ちなみに、bfiデータの場合、rowMeans()の方法と処理時間には差がつきません。同じくらい速いです。
Code
microbenchmark::microbenchmark(
"base::rowMeans" = {
df_bfi |>
mutate(
score_A = rowMeans(pick(starts_with("A"))),
score_C = rowMeans(pick(starts_with("C"))),
score_E = rowMeans(pick(starts_with("E"))),
score_N = rowMeans(pick(starts_with("N"))),
score_O = rowMeans(pick(starts_with("O"))),
.after = q_age
)
},
"Rfast::rowmeans" = {
df_bfi |>
mutate(
score_A = pick(starts_with("A")) |>
as.matrix() |>
Rfast::rowmeans(),
score_C = pick(starts_with("C")) |>
as.matrix() |>
Rfast::rowmeans(),
score_E = pick(starts_with("E")) |>
as.matrix() |>
Rfast::rowmeans(),
score_N = pick(starts_with("N")) |>
as.matrix() |>
Rfast::rowmeans(),
score_O = pick(starts_with("O")) |>
as.matrix() |>
Rfast::rowmeans(),
.after = q_age
)
}
)Unit: milliseconds
expr min lq mean median uq max neval cld
base::rowMeans 4.2664 4.34500 4.555280 4.4065 4.5439 8.7891 100 a
Rfast::rowmeans 4.2167 4.28615 4.673185 4.3685 4.5172 8.2862 100 a
ggplot2::diamondsは約54000行あるんですが、計算させてみるとrowMeans()よりも微妙に速かったりします。
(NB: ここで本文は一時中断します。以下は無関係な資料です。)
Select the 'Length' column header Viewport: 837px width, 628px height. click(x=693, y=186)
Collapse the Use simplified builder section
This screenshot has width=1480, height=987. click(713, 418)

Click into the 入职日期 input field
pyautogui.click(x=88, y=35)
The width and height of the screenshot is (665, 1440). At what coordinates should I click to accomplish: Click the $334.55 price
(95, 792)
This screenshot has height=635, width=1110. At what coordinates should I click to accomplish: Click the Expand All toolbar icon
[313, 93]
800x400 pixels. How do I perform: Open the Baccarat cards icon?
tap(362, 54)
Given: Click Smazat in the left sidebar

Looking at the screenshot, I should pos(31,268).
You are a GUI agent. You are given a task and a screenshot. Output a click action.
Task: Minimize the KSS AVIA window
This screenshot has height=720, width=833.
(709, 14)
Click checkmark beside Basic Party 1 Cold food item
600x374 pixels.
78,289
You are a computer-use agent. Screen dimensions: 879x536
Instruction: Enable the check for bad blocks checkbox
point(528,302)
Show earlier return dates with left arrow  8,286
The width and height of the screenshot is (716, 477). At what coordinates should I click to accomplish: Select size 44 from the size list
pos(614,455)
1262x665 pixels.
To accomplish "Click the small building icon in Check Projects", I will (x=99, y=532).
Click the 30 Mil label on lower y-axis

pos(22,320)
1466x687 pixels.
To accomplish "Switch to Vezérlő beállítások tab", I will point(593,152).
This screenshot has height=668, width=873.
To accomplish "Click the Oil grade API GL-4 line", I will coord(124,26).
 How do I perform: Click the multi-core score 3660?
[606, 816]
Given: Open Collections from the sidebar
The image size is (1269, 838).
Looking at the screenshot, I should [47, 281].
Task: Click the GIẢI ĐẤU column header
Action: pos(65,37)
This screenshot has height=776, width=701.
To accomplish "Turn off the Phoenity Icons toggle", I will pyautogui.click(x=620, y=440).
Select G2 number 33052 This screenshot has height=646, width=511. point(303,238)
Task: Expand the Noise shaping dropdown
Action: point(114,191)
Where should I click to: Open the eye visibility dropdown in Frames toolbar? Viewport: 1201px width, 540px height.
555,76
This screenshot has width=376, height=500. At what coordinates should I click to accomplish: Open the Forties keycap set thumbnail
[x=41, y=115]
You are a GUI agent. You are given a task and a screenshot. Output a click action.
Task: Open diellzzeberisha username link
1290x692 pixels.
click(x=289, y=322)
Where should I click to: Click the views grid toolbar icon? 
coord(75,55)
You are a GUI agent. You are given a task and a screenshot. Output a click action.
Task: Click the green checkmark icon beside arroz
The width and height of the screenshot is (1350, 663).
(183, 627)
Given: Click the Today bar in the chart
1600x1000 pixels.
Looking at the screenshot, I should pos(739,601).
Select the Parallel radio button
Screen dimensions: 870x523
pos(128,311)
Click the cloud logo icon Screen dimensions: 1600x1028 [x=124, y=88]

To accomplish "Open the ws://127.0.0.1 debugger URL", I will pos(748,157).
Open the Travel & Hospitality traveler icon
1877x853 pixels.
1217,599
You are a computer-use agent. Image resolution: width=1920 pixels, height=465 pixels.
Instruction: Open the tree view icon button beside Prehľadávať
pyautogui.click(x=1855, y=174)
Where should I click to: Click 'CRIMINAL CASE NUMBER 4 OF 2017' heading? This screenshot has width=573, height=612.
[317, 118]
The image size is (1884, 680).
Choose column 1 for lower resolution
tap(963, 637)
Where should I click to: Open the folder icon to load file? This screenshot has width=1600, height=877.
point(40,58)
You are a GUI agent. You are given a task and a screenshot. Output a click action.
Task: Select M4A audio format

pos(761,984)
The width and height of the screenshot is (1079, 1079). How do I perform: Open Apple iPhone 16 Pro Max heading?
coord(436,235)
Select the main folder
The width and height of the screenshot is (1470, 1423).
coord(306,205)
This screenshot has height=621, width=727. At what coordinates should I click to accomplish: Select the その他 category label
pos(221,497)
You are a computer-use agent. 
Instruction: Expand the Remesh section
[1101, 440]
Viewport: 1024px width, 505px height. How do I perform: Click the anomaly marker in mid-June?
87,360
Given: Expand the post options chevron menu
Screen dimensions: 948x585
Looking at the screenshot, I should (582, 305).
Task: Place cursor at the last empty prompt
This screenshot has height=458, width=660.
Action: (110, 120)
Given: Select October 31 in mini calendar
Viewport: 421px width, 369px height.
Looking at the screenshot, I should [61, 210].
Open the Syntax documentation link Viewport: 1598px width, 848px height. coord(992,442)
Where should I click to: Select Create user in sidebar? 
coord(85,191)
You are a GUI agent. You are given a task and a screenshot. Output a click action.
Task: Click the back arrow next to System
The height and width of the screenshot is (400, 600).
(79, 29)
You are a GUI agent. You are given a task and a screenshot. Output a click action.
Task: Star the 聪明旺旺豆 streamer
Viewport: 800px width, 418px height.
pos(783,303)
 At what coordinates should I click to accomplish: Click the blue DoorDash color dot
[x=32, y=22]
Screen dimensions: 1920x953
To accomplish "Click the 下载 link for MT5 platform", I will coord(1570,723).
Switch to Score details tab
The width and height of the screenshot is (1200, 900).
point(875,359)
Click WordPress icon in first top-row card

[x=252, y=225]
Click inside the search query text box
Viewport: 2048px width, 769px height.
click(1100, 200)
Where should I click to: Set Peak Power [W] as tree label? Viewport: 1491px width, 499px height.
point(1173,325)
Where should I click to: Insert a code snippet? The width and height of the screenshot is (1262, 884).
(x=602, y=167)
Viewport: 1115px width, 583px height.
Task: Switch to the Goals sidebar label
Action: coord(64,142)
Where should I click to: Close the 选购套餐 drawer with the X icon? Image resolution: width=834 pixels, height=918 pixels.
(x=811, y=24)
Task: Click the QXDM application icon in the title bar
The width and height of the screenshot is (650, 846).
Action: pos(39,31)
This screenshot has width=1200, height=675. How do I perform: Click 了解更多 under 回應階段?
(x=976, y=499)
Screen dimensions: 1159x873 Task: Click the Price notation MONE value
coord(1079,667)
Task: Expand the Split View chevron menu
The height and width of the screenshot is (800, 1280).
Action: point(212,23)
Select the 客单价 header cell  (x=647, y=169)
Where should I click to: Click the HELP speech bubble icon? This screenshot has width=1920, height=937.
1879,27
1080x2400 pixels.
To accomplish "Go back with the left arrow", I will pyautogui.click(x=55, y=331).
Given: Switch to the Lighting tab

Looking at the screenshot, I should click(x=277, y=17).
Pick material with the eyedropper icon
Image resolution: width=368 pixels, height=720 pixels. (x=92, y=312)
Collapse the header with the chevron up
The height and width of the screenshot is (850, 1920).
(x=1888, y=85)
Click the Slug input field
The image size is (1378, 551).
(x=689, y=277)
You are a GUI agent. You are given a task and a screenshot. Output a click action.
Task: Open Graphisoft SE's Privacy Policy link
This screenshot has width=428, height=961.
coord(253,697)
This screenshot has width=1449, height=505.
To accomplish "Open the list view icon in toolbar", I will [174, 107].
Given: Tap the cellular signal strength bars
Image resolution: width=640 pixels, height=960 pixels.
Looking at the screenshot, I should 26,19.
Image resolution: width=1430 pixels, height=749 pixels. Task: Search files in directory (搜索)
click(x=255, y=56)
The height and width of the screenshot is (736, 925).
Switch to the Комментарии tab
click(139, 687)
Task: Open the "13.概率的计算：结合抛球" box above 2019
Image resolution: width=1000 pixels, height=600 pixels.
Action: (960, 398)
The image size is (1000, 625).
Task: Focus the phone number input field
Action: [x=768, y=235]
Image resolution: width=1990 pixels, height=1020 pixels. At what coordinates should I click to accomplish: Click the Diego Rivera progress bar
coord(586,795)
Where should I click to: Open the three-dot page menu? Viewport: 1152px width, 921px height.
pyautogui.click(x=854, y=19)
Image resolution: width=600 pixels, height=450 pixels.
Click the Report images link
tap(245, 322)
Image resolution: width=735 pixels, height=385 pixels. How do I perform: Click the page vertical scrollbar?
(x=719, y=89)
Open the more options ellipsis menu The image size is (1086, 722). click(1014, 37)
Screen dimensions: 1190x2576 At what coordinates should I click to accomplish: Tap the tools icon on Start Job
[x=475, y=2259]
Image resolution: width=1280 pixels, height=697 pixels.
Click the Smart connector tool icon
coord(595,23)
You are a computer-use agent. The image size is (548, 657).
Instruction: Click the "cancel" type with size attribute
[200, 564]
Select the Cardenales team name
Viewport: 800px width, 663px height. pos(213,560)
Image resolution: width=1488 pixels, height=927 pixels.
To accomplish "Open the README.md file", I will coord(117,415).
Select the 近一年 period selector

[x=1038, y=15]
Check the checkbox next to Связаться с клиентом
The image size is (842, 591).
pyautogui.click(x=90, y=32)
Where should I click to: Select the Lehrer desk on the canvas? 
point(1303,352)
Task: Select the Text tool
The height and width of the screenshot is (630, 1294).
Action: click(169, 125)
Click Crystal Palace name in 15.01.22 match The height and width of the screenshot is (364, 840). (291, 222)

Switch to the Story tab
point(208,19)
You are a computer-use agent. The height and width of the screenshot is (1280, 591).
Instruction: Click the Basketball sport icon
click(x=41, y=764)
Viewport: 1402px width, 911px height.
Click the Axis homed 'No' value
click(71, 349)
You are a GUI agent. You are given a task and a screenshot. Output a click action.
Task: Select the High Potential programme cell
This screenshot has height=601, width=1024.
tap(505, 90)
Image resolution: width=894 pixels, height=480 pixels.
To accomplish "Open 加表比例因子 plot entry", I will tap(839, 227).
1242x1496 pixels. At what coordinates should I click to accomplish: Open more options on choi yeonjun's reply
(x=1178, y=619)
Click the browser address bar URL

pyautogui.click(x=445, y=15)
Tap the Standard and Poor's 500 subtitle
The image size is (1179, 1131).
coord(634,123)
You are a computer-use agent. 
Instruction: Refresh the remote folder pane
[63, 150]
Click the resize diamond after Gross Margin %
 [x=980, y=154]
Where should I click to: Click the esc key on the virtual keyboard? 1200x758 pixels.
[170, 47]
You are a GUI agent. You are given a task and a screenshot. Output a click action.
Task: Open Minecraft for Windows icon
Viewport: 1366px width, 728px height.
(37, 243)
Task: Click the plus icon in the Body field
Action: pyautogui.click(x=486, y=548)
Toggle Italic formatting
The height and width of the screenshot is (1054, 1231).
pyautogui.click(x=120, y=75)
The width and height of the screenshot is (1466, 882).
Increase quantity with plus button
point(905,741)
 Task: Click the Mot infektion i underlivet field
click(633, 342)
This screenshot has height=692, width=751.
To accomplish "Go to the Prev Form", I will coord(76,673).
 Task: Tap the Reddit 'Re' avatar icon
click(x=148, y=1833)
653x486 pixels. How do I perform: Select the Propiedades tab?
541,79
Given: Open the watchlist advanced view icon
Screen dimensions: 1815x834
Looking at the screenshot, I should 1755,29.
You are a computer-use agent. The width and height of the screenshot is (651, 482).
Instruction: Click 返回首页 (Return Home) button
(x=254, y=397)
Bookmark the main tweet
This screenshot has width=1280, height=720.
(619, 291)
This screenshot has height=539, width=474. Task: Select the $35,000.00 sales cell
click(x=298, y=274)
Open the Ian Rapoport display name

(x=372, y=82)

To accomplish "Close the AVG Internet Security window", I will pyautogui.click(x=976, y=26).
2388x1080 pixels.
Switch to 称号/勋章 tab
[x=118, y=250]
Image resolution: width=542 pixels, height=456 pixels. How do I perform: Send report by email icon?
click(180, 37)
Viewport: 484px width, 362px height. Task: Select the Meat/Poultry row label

ただし1ミリ秒も差がつかないので体感できないです。
microbenchmark::microbenchmark(
"base::rowMeans" = {
diamonds |>
mutate(
res = pick(depth:z) |>
rowMeans()
)
},
"Rfast::rowmeans" = {
diamonds |>
mutate(
res = pick(depth:z) |>
as.matrix() |>
Rfast::rowmeans()
)
},
check = "equal"
)Unit: milliseconds
expr min lq mean median uq max neval cld
base::rowMeans 2.2124 2.37665 2.779288 2.51615 2.70125 5.3981 100 a
Rfast::rowmeans 1.5674 1.70840 2.082682 1.83450 2.08915 6.0799 100 b
ものすごくデータ数が多いときなら、選択肢に入る方法かもしれません。
Conclusion
今回はwideなデータにおいてdplyr::rowwise()を使わないで尺度得点の算出というrowwiseな処理をしてみました。個人的にはbase::row*(pick(...))を使うのもありだと思いました。可読性もそんなに悪くないと思います。一方で、個人ごとに計算しているというのを明示したい場合は、rowwise()を挟んだり.by = ID列の方が分かりやすい気もします。サンプルサイズやコードを共有するか否かなどを考慮して使い分けるのがいいかもしれません。